A temática é a mesma de "Super Size Me – A Dieta do Palhaço", mas se no documentário do diretor Morgan Spurlock havia um tom de comédia para relatar os males feitos à saúde pelos sanduíches gigantes, em "Nação Fast Food", Linklater opta por criar um drama sobre alienação, trabalho escravo, e claro, toda a sujeira – literalmente – que rola por trás das cadeias vendedoras de sanduíches, desde a produção, o marketing para enfiá-los goela abaixo da população, e os mecanismos que fazem essa indústria funcionar – imigrantes mexicanos ilegais que buscam ganhar mais do que na terra natal, empresários que tentam apagar um escândalo que pode sujar o nome da empresa (suja por si só), balconistas que ganham uma miséria, odeiam trabalhar no local e descontam a frustração cuspindo na carne servida ao público e por aí afora. Uma máquina em busca somente de lucro.

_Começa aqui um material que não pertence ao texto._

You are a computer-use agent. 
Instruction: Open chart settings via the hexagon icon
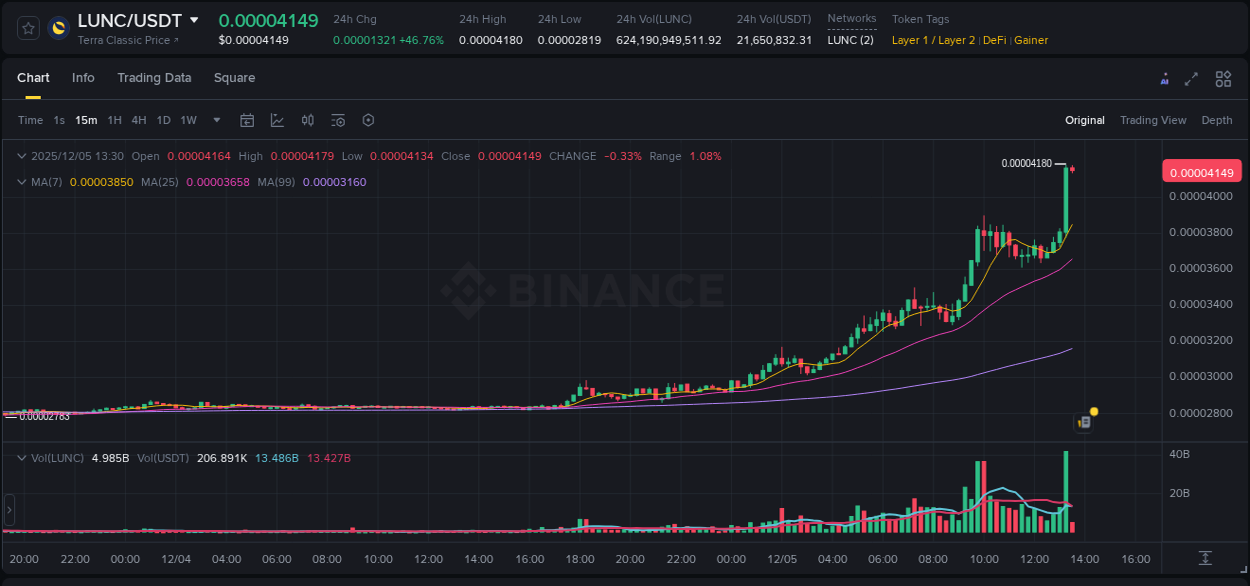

A trama, baseada no best-seller de não-ficção de Eric Schlosser (também divide o roteiro com o diretor), publicado em 2001, mira a rede fictícia Mickey’s (alteração do nome McDonald’s, que nos EUA é apelidado de “Mickey D”). O maior sucesso da rede no momento é o tal sanduba “Grandão”, porém algo inesperado acontece: uma pesquisa independente revela a presença de estrume na carne do produto. O presidente da companhia então destaca Don Anderson (Greg Kinnear, de "Pequena Miss Sunshine" e "Melhor É Impossível"), um diretor de marketing de sucesso, para investigar o caso e a possível origem da bosta presente no sanduíche. Ele parte então para Cody, no Colorado, onde a carne do "Grandão" é processada.
Linklater inicia sua obra a partir da premissa de que “fast food” não envolve somente a indústria alimentícia. O termo se adequa a qualquer situação que envolva pessoas que funcionem como robôs. Recepcionistas de hotel, caixas de lojas, todos aqueles seres que vomitam frases prontas e se tornam incapazes de resolver algum problema que fuja às condições rotineiras de suas vidas sem graça. Além disso, aproveita para fazer um retrato completamente desastroso dos Estados Unidos, um país que critica a imigração ilegal, mas necessita dela (ooutro filme, "Um Dia Sem Mexicanos", trata do assunto muito bem), pois é ela quem gera toda a mão de obra barata de suas mega-corporações e fazem o país funcionar. Ou ainda alguma empresa que atua corruptamente, mas se safa por ter diretores ligados a políticos corruptos.
Para retratar essa situação lamentável na “terra das oportunidades”, o diretor trata de esculpir com carinho cada personagem protagonista, desde o interpretado por Greg Kinnear, um sujeito bom pai, tentando fugir à corrupção que o cerca, passando pelas atrizes Ana Claudia Talancón e Catalina Sandino Moreno (de "Maria Cheia de Graça", em belíssima atuação), que percorrem o longo caminho para ultrapassar a barreira entre os países e precisam se sujeitar aos maus tratos da empresa que fabrica as carnes, até Ashley Johnson (intérprete da filha de Mel Gibson em "Do que as Mulheres Gostam") como uma funcionária do Mickey’s que resolve buscar um novo horizonte para sua vida.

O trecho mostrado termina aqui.